Copy every one of the lines below word for word, leaving none out and changing nothing.

(Rows on where targets appear)
■ ■ ■ ■ ■
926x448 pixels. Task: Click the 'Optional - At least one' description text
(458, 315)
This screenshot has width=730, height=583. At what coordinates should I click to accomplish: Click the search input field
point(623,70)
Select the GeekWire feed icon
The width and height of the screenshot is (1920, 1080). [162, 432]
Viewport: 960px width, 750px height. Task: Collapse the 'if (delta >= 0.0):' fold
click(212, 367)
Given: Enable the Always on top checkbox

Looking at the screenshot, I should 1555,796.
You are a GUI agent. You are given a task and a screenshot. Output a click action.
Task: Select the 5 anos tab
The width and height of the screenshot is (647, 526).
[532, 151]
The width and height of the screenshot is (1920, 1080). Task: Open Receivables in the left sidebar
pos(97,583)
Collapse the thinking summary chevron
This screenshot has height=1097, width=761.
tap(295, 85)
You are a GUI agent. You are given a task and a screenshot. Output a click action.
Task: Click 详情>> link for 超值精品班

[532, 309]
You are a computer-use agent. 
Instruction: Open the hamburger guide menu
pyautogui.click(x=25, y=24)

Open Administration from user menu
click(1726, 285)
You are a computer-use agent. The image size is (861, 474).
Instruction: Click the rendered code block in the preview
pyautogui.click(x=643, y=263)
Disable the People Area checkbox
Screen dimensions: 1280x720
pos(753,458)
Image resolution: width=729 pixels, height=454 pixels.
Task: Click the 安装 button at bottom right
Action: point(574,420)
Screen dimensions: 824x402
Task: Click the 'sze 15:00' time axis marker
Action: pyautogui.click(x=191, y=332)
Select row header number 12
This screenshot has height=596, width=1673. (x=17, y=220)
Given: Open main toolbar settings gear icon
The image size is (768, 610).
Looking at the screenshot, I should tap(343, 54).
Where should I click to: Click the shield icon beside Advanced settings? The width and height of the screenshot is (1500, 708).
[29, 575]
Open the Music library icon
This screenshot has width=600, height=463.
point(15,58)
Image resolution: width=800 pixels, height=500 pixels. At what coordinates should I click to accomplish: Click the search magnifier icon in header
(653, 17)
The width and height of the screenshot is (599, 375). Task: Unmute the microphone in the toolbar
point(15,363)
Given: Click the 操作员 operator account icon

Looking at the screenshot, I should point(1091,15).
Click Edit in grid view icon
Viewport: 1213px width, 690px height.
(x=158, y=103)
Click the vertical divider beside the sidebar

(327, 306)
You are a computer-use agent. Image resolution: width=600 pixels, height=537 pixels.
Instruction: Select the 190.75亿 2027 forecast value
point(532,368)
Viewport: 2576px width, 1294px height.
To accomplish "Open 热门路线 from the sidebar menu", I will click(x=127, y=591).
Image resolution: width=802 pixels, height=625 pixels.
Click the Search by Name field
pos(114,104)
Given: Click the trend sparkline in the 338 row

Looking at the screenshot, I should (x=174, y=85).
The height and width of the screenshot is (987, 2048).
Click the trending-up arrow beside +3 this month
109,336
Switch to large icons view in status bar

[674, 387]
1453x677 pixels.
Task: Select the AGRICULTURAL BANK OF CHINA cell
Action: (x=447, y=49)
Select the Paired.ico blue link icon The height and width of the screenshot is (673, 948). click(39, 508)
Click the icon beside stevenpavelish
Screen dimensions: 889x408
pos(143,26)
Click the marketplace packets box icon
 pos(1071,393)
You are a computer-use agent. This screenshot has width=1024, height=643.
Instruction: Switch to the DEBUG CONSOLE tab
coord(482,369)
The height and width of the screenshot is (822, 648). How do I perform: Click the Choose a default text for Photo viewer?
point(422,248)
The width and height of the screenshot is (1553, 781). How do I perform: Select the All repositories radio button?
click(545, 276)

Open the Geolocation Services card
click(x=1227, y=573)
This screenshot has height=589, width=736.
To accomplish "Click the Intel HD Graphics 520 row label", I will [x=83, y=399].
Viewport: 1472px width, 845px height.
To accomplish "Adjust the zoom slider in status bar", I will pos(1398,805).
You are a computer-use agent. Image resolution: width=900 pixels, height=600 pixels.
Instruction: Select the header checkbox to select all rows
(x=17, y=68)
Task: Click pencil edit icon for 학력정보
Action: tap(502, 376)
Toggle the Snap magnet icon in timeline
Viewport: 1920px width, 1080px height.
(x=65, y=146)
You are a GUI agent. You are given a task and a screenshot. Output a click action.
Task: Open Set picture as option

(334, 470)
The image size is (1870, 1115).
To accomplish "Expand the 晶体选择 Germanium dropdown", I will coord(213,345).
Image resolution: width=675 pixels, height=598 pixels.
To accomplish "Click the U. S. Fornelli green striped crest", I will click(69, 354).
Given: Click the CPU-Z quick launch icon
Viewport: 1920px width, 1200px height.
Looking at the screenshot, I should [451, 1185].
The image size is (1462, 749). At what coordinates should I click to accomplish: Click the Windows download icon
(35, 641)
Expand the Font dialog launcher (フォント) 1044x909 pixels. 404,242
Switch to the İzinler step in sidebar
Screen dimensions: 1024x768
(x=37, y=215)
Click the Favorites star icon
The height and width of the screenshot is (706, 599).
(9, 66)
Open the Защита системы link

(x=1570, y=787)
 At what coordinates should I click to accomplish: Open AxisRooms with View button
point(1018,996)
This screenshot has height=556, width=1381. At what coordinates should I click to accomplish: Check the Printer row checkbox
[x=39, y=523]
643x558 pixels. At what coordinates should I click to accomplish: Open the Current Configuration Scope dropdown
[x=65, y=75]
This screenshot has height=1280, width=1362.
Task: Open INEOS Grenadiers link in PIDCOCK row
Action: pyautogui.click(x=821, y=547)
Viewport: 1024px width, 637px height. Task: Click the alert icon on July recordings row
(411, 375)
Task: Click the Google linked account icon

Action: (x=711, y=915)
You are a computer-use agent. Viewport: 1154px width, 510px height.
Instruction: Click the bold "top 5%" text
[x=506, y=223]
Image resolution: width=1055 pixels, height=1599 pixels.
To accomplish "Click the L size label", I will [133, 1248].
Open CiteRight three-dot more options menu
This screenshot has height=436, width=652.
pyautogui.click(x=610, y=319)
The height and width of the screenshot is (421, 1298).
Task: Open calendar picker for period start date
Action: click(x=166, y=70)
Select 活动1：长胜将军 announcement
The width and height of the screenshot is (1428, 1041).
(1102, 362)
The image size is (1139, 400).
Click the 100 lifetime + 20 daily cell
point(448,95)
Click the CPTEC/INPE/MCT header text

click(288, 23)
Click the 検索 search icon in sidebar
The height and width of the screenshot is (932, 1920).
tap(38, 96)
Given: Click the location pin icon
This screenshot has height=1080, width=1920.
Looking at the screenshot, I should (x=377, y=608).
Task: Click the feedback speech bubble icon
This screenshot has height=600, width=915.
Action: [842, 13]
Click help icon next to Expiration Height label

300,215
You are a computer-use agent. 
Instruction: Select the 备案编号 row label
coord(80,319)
■ ■ ■ ■ ■
▸ **Result for this exercise**
926x448 pixels. Task: Click the 'Optional - At least one' description text
(458, 315)
This screenshot has width=730, height=583. At what coordinates should I click to accomplish: Click the search input field
point(623,70)
Select the GeekWire feed icon
The width and height of the screenshot is (1920, 1080). [162, 432]
Viewport: 960px width, 750px height. Task: Collapse the 'if (delta >= 0.0):' fold
click(212, 367)
Given: Enable the Always on top checkbox

Looking at the screenshot, I should 1555,796.
You are a GUI agent. You are given a task and a screenshot. Output a click action.
Task: Select the 5 anos tab
The width and height of the screenshot is (647, 526).
[532, 151]
The width and height of the screenshot is (1920, 1080). Task: Open Receivables in the left sidebar
pos(97,583)
Collapse the thinking summary chevron
This screenshot has height=1097, width=761.
tap(295, 85)
You are a GUI agent. You are given a task and a screenshot. Output a click action.
Task: Click 详情>> link for 超值精品班

[532, 309]
You are a computer-use agent. 
Instruction: Open the hamburger guide menu
pyautogui.click(x=25, y=24)

Open Administration from user menu
click(1726, 285)
You are a computer-use agent. The image size is (861, 474).
Instruction: Click the rendered code block in the preview
pyautogui.click(x=643, y=263)
Disable the People Area checkbox
Screen dimensions: 1280x720
pos(753,458)
Image resolution: width=729 pixels, height=454 pixels.
Task: Click the 安装 button at bottom right
Action: point(574,420)
Screen dimensions: 824x402
Task: Click the 'sze 15:00' time axis marker
Action: pyautogui.click(x=191, y=332)
Select row header number 12
This screenshot has height=596, width=1673. (x=17, y=220)
Given: Open main toolbar settings gear icon
The image size is (768, 610).
Looking at the screenshot, I should tap(343, 54).
Where should I click to: Click the shield icon beside Advanced settings? The width and height of the screenshot is (1500, 708).
[29, 575]
Open the Music library icon
This screenshot has width=600, height=463.
point(15,58)
Image resolution: width=800 pixels, height=500 pixels. At what coordinates should I click to accomplish: Click the search magnifier icon in header
(653, 17)
The width and height of the screenshot is (599, 375). Task: Unmute the microphone in the toolbar
point(15,363)
Given: Click the 操作员 operator account icon

Looking at the screenshot, I should point(1091,15).
Click Edit in grid view icon
Viewport: 1213px width, 690px height.
(x=158, y=103)
Click the vertical divider beside the sidebar

(327, 306)
You are a computer-use agent. Image resolution: width=600 pixels, height=537 pixels.
Instruction: Select the 190.75亿 2027 forecast value
point(532,368)
Viewport: 2576px width, 1294px height.
To accomplish "Open 热门路线 from the sidebar menu", I will click(x=127, y=591).
Image resolution: width=802 pixels, height=625 pixels.
Click the Search by Name field
pos(114,104)
Given: Click the trend sparkline in the 338 row

Looking at the screenshot, I should (x=174, y=85).
The height and width of the screenshot is (987, 2048).
Click the trending-up arrow beside +3 this month
109,336
Switch to large icons view in status bar

[674, 387]
1453x677 pixels.
Task: Select the AGRICULTURAL BANK OF CHINA cell
Action: (x=447, y=49)
Select the Paired.ico blue link icon The height and width of the screenshot is (673, 948). click(39, 508)
Click the icon beside stevenpavelish
Screen dimensions: 889x408
pos(143,26)
Click the marketplace packets box icon
 pos(1071,393)
You are a computer-use agent. This screenshot has width=1024, height=643.
Instruction: Switch to the DEBUG CONSOLE tab
coord(482,369)
The height and width of the screenshot is (822, 648). How do I perform: Click the Choose a default text for Photo viewer?
point(422,248)
The width and height of the screenshot is (1553, 781). How do I perform: Select the All repositories radio button?
click(545, 276)

Open the Geolocation Services card
click(x=1227, y=573)
This screenshot has height=589, width=736.
To accomplish "Click the Intel HD Graphics 520 row label", I will [x=83, y=399].
Viewport: 1472px width, 845px height.
To accomplish "Adjust the zoom slider in status bar", I will pos(1398,805).
You are a computer-use agent. Image resolution: width=900 pixels, height=600 pixels.
Instruction: Select the header checkbox to select all rows
(x=17, y=68)
Task: Click pencil edit icon for 학력정보
Action: tap(502, 376)
Toggle the Snap magnet icon in timeline
Viewport: 1920px width, 1080px height.
(x=65, y=146)
You are a GUI agent. You are given a task and a screenshot. Output a click action.
Task: Open Set picture as option

(334, 470)
The image size is (1870, 1115).
To accomplish "Expand the 晶体选择 Germanium dropdown", I will coord(213,345).
Image resolution: width=675 pixels, height=598 pixels.
To accomplish "Click the U. S. Fornelli green striped crest", I will click(69, 354).
Given: Click the CPU-Z quick launch icon
Viewport: 1920px width, 1200px height.
Looking at the screenshot, I should [451, 1185].
The image size is (1462, 749). At what coordinates should I click to accomplish: Click the Windows download icon
(35, 641)
Expand the Font dialog launcher (フォント) 1044x909 pixels. 404,242
Switch to the İzinler step in sidebar
Screen dimensions: 1024x768
(x=37, y=215)
Click the Favorites star icon
The height and width of the screenshot is (706, 599).
(9, 66)
Open the Защита системы link

(x=1570, y=787)
 At what coordinates should I click to accomplish: Open AxisRooms with View button
point(1018,996)
This screenshot has height=556, width=1381. At what coordinates should I click to accomplish: Check the Printer row checkbox
[x=39, y=523]
643x558 pixels. At what coordinates should I click to accomplish: Open the Current Configuration Scope dropdown
[x=65, y=75]
This screenshot has height=1280, width=1362.
Task: Open INEOS Grenadiers link in PIDCOCK row
Action: pyautogui.click(x=821, y=547)
Viewport: 1024px width, 637px height. Task: Click the alert icon on July recordings row
(411, 375)
Task: Click the Google linked account icon

Action: (x=711, y=915)
You are a computer-use agent. Viewport: 1154px width, 510px height.
Instruction: Click the bold "top 5%" text
[x=506, y=223]
Image resolution: width=1055 pixels, height=1599 pixels.
To accomplish "Click the L size label", I will [133, 1248].
Open CiteRight three-dot more options menu
This screenshot has height=436, width=652.
pyautogui.click(x=610, y=319)
The height and width of the screenshot is (421, 1298).
Task: Open calendar picker for period start date
Action: click(x=166, y=70)
Select 活动1：长胜将军 announcement
The width and height of the screenshot is (1428, 1041).
(1102, 362)
The image size is (1139, 400).
Click the 100 lifetime + 20 daily cell
point(448,95)
Click the CPTEC/INPE/MCT header text

click(288, 23)
Click the 検索 search icon in sidebar
The height and width of the screenshot is (932, 1920).
tap(38, 96)
Given: Click the location pin icon
This screenshot has height=1080, width=1920.
Looking at the screenshot, I should (x=377, y=608).
Task: Click the feedback speech bubble icon
This screenshot has height=600, width=915.
Action: [842, 13]
Click help icon next to Expiration Height label

300,215
You are a computer-use agent. 
Instruction: Select the 备案编号 row label
coord(80,319)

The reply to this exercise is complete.